Machine Learning Operations or MLOps is a topic that is increasingly gaining traction over the last few years. As companies keep investing in Artificial Intelligence and Machine Learning after seeing the potential benefits of using ML applications in their products, the number of machine learning solutions is growing.
Moreover, many projects that have been started, e.g., a half or a year ago, are finally ready to be used in production at scale. It means a vastly different world, problems, and challenges for most of these projects and developers.
Making an ML project production ready is no longer just about the model doing its job well and fulfilling the business metrics. It is still one of the key objectives, but there are other important questions as well:
Can that model process and respond to a request in a certain small amount of time?
How would it perform if the distribution of input data changes over time?
- 3 How, in your project, would you test a totally new version of a model safely?
At some point, every machine learning project will encounter these questions, and answering these will require a different set of skills and concepts than the research phase, regardless of the domain, whether it is predicting customers’ behavior or sales, detecting or counting objects in images or complex text analysis. The bottom line is that each of these projects is meant to be productized and maintained so that at some point, it starts paying off and thus bound to encounter the aforementioned hiccups.
The research part of data science projects is already well explored, i.e., there are some standard libraries, tools, and concepts (think Jupyter, pandas, experiment tracking tools, etc.). However, at the same time, the engineering or “production” part remains a mystery to many ML practitioners – there are many gray areas and unclear standards, and for a long time, there was no golden path to having a well-engineered, easy-to-maintain ML project.
This is exactly the problem that is supposed to be solved by MLOps (Machine Learning Operations). In this article, I will explain:
- what it is about,
- what are the principles of MLOps,
- and how to implement them in your current or future projects.
The principles of MLOps: core ingredients for a robust MLOps strategy
Now that we have a basic understanding of MLOps and its general role in machine learning projects let’s dig deeper to understand what are the key concepts/techniques that will help you implement MLOps best practices in your existing or future projects.
I will introduce a few “pillars”, so to say, of ML Operations, and I will explain to you:
- why these are important for making your solution more robust and mature
- how to implement them with available tools and services
Let us dive more into details and see what are the key principles of MLOps.

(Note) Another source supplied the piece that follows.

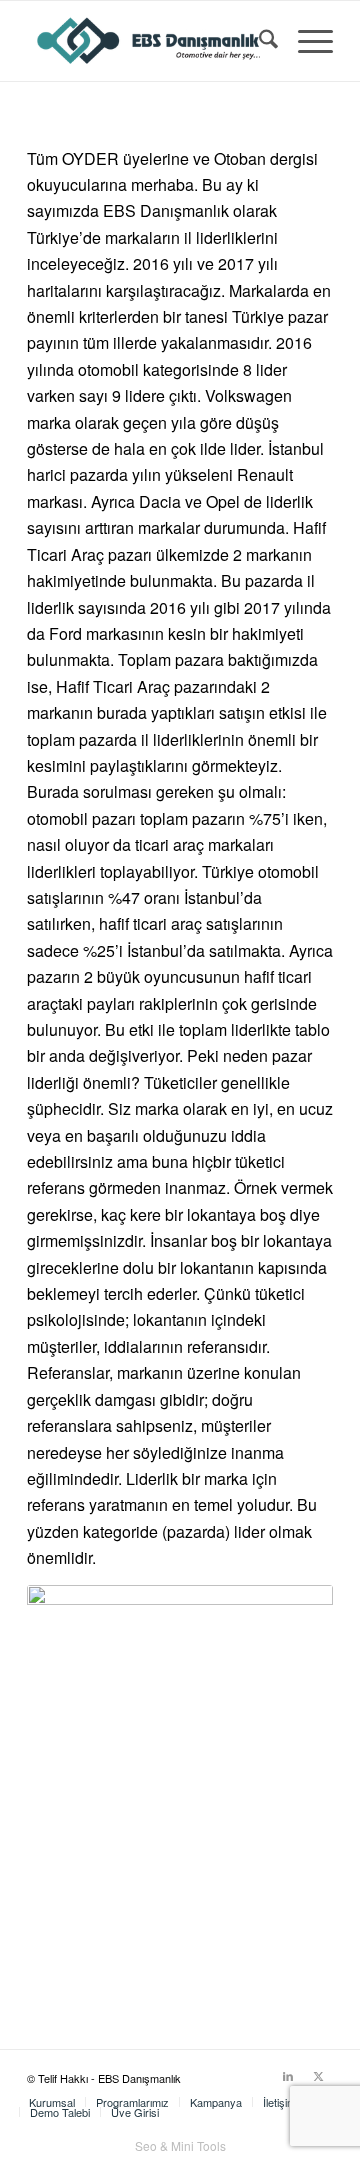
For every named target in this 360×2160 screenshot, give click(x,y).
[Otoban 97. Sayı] (180, 1786)
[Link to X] (318, 2075)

1. MLOps principles: reproducibility and versioning
One of the core features of a mature machine learning project is being able to reproduce results. People usually don’t pay too much attention to this, especially in the early phase of a project when they mostly experiment with data, models, and various sets of parameters. This is often beneficial as it may let you find (even if accidentally) a good value for a certain parameter and data split ratio, among other things.
However, one good practice which may help your project become easier to maintain is to ensure the reproducibility of these experiments. Finding a shockingly good value for a learning rate is great news. But if you run the experiment with the same values again, will you receive the same (or close enough) results?
Up to some point, nondeterministic runs of your experiments may bring you some luck, but when you work in a team, and people want to continue your work, they may expect to get the same results as you did.
There is one more important thing in that scenario – for your team members to reproduce your experiment, they also need to execute exactly the same code with the same config (parameters). Are you able to guarantee that to them?
Code changes dozens of times a day, and you may modify not only numeric values of parameters but also the logic as a whole. In order to guarantee reproducibility in your project, you should be able to version the code you use. Whether you work with Jupyter Notebook or Python scripts, tracking changes using a version control system like git should be a no-brainer, a thing you cannot forget about.
What else can be versioned to make your work in your project reproducible?
- basically, code – EDA code, data processing (transformations), training, etc.
- configuration files that are used by your code,
Let’s pause at the last point – infrastructure can, and should be, versioned too.
But what is “infrastructure”? Basically, any kind of services, resources, and configuration hosted in a cloud platform like AWS or GCP. Whether it is simple storage or a database, a set of IAM policies, or a more complicated pipeline of components, versioning these may save you a lot of time when, let’s say, you need to replicate the whole architecture on another AWS account, or you need to start from scratch.
How to implement the reproducibility and versioning principles?
As for the code itself, you should use version control like git (as you probably already do) to commit and track changes. With the same concept, you can store configuration files, small test data, or documentation files.
Keep in mind that git is not the best way to version big files (like image datasets) or Jupyter Notebooks (here, it is not about size, but rather comparing specific versions can be troublesome).
To version data and other artifacts, you can use tools like DVC or Neptune, which will make it a lot easier to store and track any kind of data or metadata related to your project or model. As for notebooks – while storing them in a git repository is not a bad thing, you may want to use tools like ReviewNB to make comparison and review easier.
Check what metadata you can log and display in Neptune.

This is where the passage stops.